L’Armée du Mahdi (milice chiite, membre de la coalition gouvernementale, dirigée par Muqtada al-Sadr) vient de lancer une nouvelle vague d’exécutions publiques de femmes. Les flagellations, les pendaisons et les fusillades, selon une procédure routinière, augmentent régulièrement. Dans le secteur shiite de Bagdad, qui incluse Nuwab Al-Thubat et Al-Amin, trois jeunes filles ont été tuées durant le second week-end de novembre.
Le 9 novembre, une militante de l’Organisation pour la liberté des femmes en Irak, a été témoin de l’une de ces exécutions. Elle était venue enquêter sur les deux précédentes. En arrivant à Nuwab Al-Thubat, elle a entendu les cris d’une jeune femme. Celle-ci était poussée par des miliciens de l’Armée du Mahdi, qui la frappaient violement. Ils l’ont amenée dans un terrain de football, lui ont passé un câble autour du coup et l’ont pendus aux buts. Ensuite, ils ont transpercé son corps de plusieurs rafales de balles. Son frère a tenté de venir l’aider ; il a été tué également.

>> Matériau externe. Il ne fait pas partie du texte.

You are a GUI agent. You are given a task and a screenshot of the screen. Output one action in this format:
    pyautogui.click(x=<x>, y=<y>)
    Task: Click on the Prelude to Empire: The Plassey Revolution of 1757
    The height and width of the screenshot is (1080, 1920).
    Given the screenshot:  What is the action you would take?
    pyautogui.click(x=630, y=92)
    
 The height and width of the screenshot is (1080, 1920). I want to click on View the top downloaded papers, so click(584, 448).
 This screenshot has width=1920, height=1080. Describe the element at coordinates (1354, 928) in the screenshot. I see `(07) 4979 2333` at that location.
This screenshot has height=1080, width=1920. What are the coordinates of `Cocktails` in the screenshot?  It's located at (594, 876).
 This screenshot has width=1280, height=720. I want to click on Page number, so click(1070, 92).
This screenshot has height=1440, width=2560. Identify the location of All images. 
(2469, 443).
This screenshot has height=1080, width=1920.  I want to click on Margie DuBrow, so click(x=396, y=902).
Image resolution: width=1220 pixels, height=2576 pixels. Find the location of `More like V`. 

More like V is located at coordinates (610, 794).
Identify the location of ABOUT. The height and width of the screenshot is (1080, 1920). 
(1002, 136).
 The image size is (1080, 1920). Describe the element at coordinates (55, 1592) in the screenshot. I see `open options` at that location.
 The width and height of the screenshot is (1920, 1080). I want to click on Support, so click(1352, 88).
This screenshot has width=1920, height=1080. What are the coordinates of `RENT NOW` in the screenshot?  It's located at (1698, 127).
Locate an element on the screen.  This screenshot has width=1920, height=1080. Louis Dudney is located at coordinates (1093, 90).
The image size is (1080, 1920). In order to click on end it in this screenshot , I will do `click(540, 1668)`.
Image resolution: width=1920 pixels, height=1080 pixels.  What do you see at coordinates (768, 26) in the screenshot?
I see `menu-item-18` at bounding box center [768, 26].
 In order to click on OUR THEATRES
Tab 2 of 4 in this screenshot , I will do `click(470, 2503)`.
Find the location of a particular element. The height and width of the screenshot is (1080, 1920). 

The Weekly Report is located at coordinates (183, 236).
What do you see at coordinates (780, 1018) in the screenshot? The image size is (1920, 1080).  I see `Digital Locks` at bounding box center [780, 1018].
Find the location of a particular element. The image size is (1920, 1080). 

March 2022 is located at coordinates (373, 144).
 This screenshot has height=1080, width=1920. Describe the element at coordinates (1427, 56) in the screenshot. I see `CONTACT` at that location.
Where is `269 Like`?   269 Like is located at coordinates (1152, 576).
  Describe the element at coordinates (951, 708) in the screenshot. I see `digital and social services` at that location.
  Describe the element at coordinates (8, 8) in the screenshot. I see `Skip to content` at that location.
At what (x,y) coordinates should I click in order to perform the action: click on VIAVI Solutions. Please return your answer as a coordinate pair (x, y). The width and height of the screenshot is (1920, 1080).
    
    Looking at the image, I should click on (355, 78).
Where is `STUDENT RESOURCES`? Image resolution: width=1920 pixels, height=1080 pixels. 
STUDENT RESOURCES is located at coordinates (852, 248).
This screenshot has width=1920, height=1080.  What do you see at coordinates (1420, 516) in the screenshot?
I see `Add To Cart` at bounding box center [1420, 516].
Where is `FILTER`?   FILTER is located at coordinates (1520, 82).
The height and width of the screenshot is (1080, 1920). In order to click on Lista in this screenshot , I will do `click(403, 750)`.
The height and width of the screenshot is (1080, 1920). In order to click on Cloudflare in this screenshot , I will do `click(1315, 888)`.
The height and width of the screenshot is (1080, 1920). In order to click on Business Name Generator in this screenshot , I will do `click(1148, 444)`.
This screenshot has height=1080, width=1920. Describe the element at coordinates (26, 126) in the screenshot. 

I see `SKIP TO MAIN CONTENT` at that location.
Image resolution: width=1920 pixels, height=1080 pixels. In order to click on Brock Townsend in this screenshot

L’Armée du Mahdi, dont de nombreux membres travaillent dans la police, sont volontaires pour punir les femmes « adultères » par la torture et l’exécution publique. Bien que les clercs shiites aient légalisé le mariage « Mutaa » (mariage « pour le plaisir », à durée limitée, généralement assimilé à la prostitution), la plupart des femmes qui le pratiquent sont ensuite victimes de crimes « d’honneur » perpétrés par les hommes de leur propre familles ou par les miliciens de l’Armée du Mahdi.